If you are a public company, Wall Street is like a shadow that you can never shake off. There will be a torrent of upgrades when things are going fine, and a torrent of downgrades when things are headed South. But at the end of the day, Wall Street has customers to serve, so they will do the upgrade-downgrade business no matter what, and their recent casualty is Amazon.

CNBC reported today that Wall Street firm Raymond James lowered its rating on Amazon, saying that it needs to show profitability to justify further gains.

But wait a minute.

Here is Amazon CEO Jeff Bezos taking about his vision, profit margins and much more on Harvard Business Review:

ADI IGNATIUS: At what point will the goal change from lowering margins, building market share, to making a bigger profit?
JEFF BEZOS: Percentage margins are not one of the things we are seeking to optimize. It’s the absolute dollar-free cash flow per share that you want to maximize, and if you can do that by lowering margins, we would do that. So if you could take the free cash flow, that’s something that investors can spend. Investors can’t spend percentage margins.

There it is, as clear a view into how Amazon thinks as you can get.
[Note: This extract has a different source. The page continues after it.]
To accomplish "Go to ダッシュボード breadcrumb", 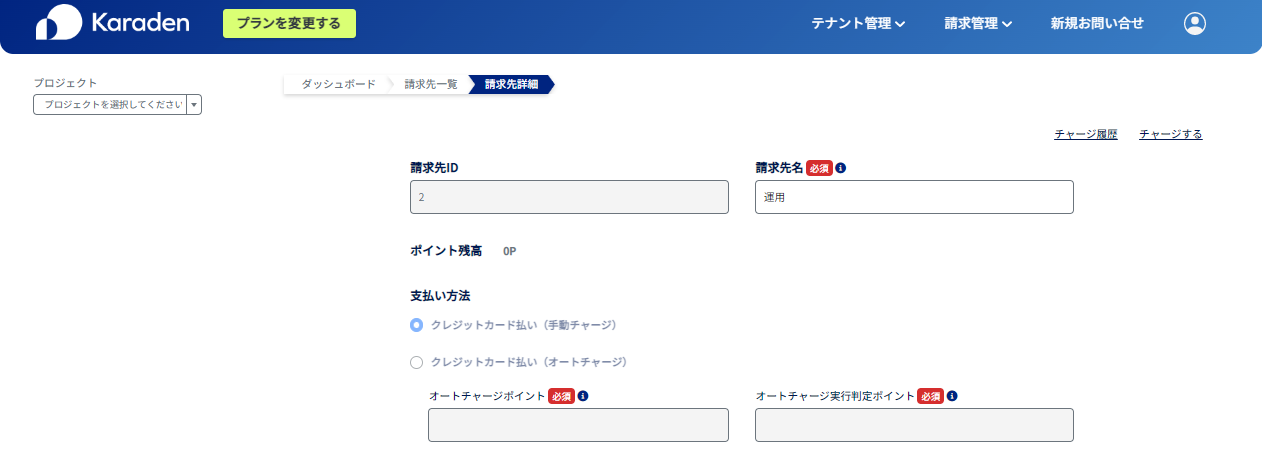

It never looked after its margins, and it is not going to change that now.

“We believe shares are fairly valued and near our previous price target. … At current levels, we believe Amazon will need to begin to show greater operating leverage for shares to move meaningfully higher and reach our bull case,” analyst Aaron Kessler wrote in a note to clients Tuesday. “Specifically, we would like to see improved margins/less losses for International, shipping costs, Prime Video.” reported CNBC

Amazon seems to be looking the other way on the very things that Wall Street analysts consider sacrosanct. Like margins.

But there’s a very simple reason why Amazon is doing this. Unfortunately, simple things typically do unseen fly-bys on Wall Street.

In the retail business, scale is everything. Amazon’s North America business margins expanded as it got bigger and bigger, and Amazon is now chasing $100 billion in sales from the segment. The margins will inevitably follow.

To elaborate, let’s look at what’s happening overseas.

When it comes to the International segment, there are only three countries that are either at or above ten billion dollars in annual sales for Amazon. Amazon needs scale, and it needs to establish its logistics and infrastructure before it can even start thinking about margins. They need their systems in place to capture the market and increase their size as much as they can – and then the margins will slowly improve, the way it happened in North America.

If Amazon goes about it the other way around, then it will never, ever get there.

Amazon International Sales
Amazon Global Sales

To continue that train of thought, the online retail and technology giant will first want to establish its position in a lot of these markets, and that means shipping costs are going to be greater than revenues, a lot more money will be pumped into Amazon Prime, and heavy investment needs to go towards fulfillment center expansions and so on.

To put it simply, Amazon International will not hurry towards profitability because that would only happen at the expense of scale, which the company sorely needs in International markets – in any market for that matter, including North America, as we saw.

I’m not usually given to sarcasm, but asking a company that keeps its focus on growth and cash flow to turn its attention towards margins and profitability is a very insightful move. And downgrading the company until it does? Brilliant!

Nice going, Wall Street. Just keep swimming, Amazon.